▶ **What you should do**
Reproduce, word for word, the lines of the material from the line containing "Click the purple total amount display" through the line containing "The image size is (371, 278).", and output only those lines. Leave the pictures out of your answer.

▶ **Material shown**
+-------+

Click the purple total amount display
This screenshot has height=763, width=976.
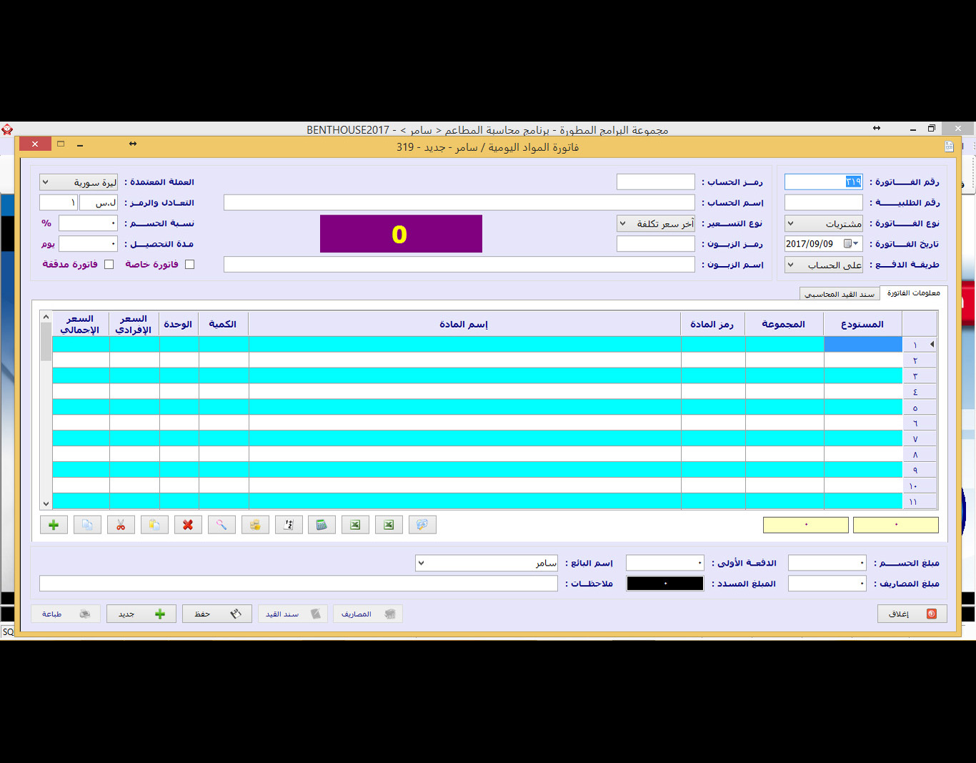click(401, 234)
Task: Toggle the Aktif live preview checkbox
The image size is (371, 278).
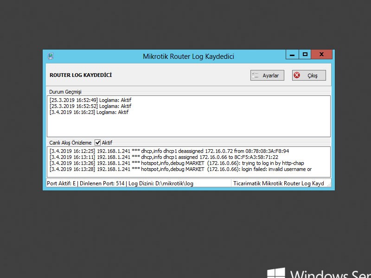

+-------+

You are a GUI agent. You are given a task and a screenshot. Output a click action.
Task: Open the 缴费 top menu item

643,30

+-------+

▶ **Solution to this task**
Click the purple total amount display
This screenshot has height=763, width=976.
click(401, 234)
Task: Toggle the Aktif live preview checkbox
The image size is (371, 278).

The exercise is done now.